Exercise input: Begin

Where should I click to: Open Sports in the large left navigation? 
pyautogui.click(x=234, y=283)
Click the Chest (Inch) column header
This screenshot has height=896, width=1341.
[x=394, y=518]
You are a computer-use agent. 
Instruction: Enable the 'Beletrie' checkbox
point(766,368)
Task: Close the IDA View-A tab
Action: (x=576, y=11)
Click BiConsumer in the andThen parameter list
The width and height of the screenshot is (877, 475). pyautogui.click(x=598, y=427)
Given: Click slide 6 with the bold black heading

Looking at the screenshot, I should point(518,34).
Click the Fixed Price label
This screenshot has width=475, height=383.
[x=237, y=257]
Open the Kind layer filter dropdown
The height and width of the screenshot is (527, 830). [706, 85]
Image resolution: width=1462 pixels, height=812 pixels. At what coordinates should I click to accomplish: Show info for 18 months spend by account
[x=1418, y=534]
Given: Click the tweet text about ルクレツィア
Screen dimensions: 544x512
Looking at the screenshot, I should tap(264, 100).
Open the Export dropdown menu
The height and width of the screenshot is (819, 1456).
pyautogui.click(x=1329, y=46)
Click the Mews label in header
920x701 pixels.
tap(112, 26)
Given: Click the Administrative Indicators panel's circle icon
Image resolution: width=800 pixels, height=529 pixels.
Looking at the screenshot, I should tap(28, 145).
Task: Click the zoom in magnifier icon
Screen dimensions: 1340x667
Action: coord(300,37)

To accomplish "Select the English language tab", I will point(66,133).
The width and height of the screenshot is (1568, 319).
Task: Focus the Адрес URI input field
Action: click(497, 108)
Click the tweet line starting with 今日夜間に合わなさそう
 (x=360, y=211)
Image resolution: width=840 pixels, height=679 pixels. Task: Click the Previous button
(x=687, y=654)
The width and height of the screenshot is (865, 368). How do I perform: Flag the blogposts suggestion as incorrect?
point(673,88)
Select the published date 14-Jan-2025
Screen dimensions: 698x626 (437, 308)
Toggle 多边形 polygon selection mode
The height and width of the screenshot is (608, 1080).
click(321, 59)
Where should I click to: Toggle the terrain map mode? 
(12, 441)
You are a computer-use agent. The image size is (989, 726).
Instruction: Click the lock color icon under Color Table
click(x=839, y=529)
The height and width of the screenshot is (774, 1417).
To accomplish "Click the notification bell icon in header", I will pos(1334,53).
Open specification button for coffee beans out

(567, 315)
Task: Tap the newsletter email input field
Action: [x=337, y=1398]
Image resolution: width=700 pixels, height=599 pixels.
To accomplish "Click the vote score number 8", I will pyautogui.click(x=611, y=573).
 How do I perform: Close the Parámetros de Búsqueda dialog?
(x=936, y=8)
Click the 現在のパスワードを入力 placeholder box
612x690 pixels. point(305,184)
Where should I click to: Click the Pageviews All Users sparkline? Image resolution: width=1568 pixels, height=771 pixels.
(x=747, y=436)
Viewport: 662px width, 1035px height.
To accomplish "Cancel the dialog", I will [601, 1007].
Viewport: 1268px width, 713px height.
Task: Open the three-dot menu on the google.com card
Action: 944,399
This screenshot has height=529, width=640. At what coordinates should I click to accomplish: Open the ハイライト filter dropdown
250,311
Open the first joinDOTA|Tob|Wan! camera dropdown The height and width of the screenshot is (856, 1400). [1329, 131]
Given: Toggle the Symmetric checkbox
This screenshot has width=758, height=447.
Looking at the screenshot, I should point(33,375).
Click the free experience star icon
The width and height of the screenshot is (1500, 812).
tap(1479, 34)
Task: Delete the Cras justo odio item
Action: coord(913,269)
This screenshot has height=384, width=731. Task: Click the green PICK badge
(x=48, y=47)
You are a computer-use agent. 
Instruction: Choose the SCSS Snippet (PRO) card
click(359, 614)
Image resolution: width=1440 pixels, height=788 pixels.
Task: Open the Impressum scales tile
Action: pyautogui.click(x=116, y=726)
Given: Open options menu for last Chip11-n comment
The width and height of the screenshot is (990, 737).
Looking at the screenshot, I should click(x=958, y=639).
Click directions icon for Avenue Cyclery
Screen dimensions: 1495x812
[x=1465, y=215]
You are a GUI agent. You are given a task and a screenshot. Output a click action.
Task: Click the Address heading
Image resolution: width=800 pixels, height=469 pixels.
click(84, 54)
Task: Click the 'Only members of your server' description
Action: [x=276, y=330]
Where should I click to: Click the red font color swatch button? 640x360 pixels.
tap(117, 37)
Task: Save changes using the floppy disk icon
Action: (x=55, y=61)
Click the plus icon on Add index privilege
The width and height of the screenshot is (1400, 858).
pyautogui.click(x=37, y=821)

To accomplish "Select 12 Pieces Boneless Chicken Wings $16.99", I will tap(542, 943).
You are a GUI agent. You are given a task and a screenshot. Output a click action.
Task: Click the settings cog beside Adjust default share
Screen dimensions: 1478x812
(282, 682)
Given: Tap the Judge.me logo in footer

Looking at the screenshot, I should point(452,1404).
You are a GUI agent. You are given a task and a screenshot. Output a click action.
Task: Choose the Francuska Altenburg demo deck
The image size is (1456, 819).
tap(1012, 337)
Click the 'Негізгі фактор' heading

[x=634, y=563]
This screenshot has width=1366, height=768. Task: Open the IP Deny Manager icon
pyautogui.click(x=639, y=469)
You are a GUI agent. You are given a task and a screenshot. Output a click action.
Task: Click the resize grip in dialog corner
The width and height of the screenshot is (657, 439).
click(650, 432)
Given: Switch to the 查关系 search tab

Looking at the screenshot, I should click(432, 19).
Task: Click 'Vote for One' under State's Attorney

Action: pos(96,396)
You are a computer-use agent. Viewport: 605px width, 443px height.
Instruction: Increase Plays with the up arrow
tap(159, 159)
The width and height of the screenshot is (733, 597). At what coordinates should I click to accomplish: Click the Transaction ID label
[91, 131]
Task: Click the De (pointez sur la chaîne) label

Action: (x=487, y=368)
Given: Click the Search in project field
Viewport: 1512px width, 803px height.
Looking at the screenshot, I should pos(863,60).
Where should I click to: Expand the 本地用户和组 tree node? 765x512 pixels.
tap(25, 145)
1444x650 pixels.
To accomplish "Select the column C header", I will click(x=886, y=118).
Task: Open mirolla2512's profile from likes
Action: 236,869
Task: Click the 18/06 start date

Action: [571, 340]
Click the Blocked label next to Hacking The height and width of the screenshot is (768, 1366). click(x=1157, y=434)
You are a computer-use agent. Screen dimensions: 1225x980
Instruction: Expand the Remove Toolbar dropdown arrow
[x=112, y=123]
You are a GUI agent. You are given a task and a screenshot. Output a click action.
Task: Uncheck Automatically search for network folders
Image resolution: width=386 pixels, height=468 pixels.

Exercise input: End

§ **Your assignment**
All of the records must be retyped exactly as they are.

§ **Response for this exercise**
Where should I click to: Open Sports in the large left navigation? 
pyautogui.click(x=234, y=283)
Click the Chest (Inch) column header
This screenshot has height=896, width=1341.
[x=394, y=518]
You are a computer-use agent. 
Instruction: Enable the 'Beletrie' checkbox
point(766,368)
Task: Close the IDA View-A tab
Action: (x=576, y=11)
Click BiConsumer in the andThen parameter list
The width and height of the screenshot is (877, 475). pyautogui.click(x=598, y=427)
Given: Click slide 6 with the bold black heading

Looking at the screenshot, I should point(518,34).
Click the Fixed Price label
This screenshot has width=475, height=383.
[x=237, y=257]
Open the Kind layer filter dropdown
The height and width of the screenshot is (527, 830). [706, 85]
Image resolution: width=1462 pixels, height=812 pixels. At what coordinates should I click to accomplish: Show info for 18 months spend by account
[x=1418, y=534]
Given: Click the tweet text about ルクレツィア
Screen dimensions: 544x512
Looking at the screenshot, I should tap(264, 100).
Open the Export dropdown menu
The height and width of the screenshot is (819, 1456).
pyautogui.click(x=1329, y=46)
Click the Mews label in header
920x701 pixels.
tap(112, 26)
Given: Click the Administrative Indicators panel's circle icon
Image resolution: width=800 pixels, height=529 pixels.
Looking at the screenshot, I should tap(28, 145).
Task: Click the zoom in magnifier icon
Screen dimensions: 1340x667
Action: coord(300,37)

To accomplish "Select the English language tab", I will point(66,133).
The width and height of the screenshot is (1568, 319).
Task: Focus the Адрес URI input field
Action: click(497, 108)
Click the tweet line starting with 今日夜間に合わなさそう
 (x=360, y=211)
Image resolution: width=840 pixels, height=679 pixels. Task: Click the Previous button
(x=687, y=654)
The width and height of the screenshot is (865, 368). How do I perform: Flag the blogposts suggestion as incorrect?
point(673,88)
Select the published date 14-Jan-2025
Screen dimensions: 698x626 (437, 308)
Toggle 多边形 polygon selection mode
The height and width of the screenshot is (608, 1080).
click(321, 59)
Where should I click to: Toggle the terrain map mode? 
(12, 441)
You are a computer-use agent. The image size is (989, 726).
Instruction: Click the lock color icon under Color Table
click(x=839, y=529)
The height and width of the screenshot is (774, 1417).
To accomplish "Click the notification bell icon in header", I will pos(1334,53).
Open specification button for coffee beans out

(567, 315)
Task: Tap the newsletter email input field
Action: [x=337, y=1398]
Image resolution: width=700 pixels, height=599 pixels.
To accomplish "Click the vote score number 8", I will pyautogui.click(x=611, y=573).
 How do I perform: Close the Parámetros de Búsqueda dialog?
(x=936, y=8)
Click the 現在のパスワードを入力 placeholder box
612x690 pixels. point(305,184)
Where should I click to: Click the Pageviews All Users sparkline? Image resolution: width=1568 pixels, height=771 pixels.
(x=747, y=436)
Viewport: 662px width, 1035px height.
To accomplish "Cancel the dialog", I will [601, 1007].
Viewport: 1268px width, 713px height.
Task: Open the three-dot menu on the google.com card
Action: 944,399
This screenshot has height=529, width=640. At what coordinates should I click to accomplish: Open the ハイライト filter dropdown
250,311
Open the first joinDOTA|Tob|Wan! camera dropdown The height and width of the screenshot is (856, 1400). [1329, 131]
Given: Toggle the Symmetric checkbox
This screenshot has width=758, height=447.
Looking at the screenshot, I should point(33,375).
Click the free experience star icon
The width and height of the screenshot is (1500, 812).
tap(1479, 34)
Task: Delete the Cras justo odio item
Action: coord(913,269)
This screenshot has height=384, width=731. Task: Click the green PICK badge
(x=48, y=47)
You are a computer-use agent. 
Instruction: Choose the SCSS Snippet (PRO) card
click(359, 614)
Image resolution: width=1440 pixels, height=788 pixels.
Task: Open the Impressum scales tile
Action: pyautogui.click(x=116, y=726)
Given: Open options menu for last Chip11-n comment
The width and height of the screenshot is (990, 737).
Looking at the screenshot, I should click(x=958, y=639).
Click directions icon for Avenue Cyclery
Screen dimensions: 1495x812
[x=1465, y=215]
You are a GUI agent. You are given a task and a screenshot. Output a click action.
Task: Click the Address heading
Image resolution: width=800 pixels, height=469 pixels.
click(84, 54)
Task: Click the 'Only members of your server' description
Action: [x=276, y=330]
Where should I click to: Click the red font color swatch button? 640x360 pixels.
tap(117, 37)
Task: Save changes using the floppy disk icon
Action: (x=55, y=61)
Click the plus icon on Add index privilege
The width and height of the screenshot is (1400, 858).
pyautogui.click(x=37, y=821)

To accomplish "Select 12 Pieces Boneless Chicken Wings $16.99", I will tap(542, 943).
You are a GUI agent. You are given a task and a screenshot. Output a click action.
Task: Click the settings cog beside Adjust default share
Screen dimensions: 1478x812
(282, 682)
Given: Tap the Judge.me logo in footer

Looking at the screenshot, I should point(452,1404).
You are a GUI agent. You are given a task and a screenshot. Output a click action.
Task: Choose the Francuska Altenburg demo deck
The image size is (1456, 819).
tap(1012, 337)
Click the 'Негізгі фактор' heading

[x=634, y=563]
This screenshot has width=1366, height=768. Task: Open the IP Deny Manager icon
pyautogui.click(x=639, y=469)
You are a GUI agent. You are given a task and a screenshot. Output a click action.
Task: Click the resize grip in dialog corner
The width and height of the screenshot is (657, 439).
click(650, 432)
Given: Switch to the 查关系 search tab

Looking at the screenshot, I should click(432, 19).
Task: Click 'Vote for One' under State's Attorney

Action: pos(96,396)
You are a computer-use agent. Viewport: 605px width, 443px height.
Instruction: Increase Plays with the up arrow
tap(159, 159)
The width and height of the screenshot is (733, 597). At what coordinates should I click to accomplish: Click the Transaction ID label
[91, 131]
Task: Click the De (pointez sur la chaîne) label

Action: (x=487, y=368)
Given: Click the Search in project field
Viewport: 1512px width, 803px height.
Looking at the screenshot, I should pos(863,60).
Where should I click to: Expand the 本地用户和组 tree node? 765x512 pixels.
tap(25, 145)
1444x650 pixels.
To accomplish "Select the column C header", I will click(x=886, y=118).
Task: Open mirolla2512's profile from likes
Action: 236,869
Task: Click the 18/06 start date

Action: [571, 340]
Click the Blocked label next to Hacking The height and width of the screenshot is (768, 1366). click(x=1157, y=434)
You are a computer-use agent. Screen dimensions: 1225x980
Instruction: Expand the Remove Toolbar dropdown arrow
[x=112, y=123]
You are a GUI agent. You are given a task and a screenshot. Output a click action.
Task: Uncheck Automatically search for network folders
Image resolution: width=386 pixels, height=468 pixels.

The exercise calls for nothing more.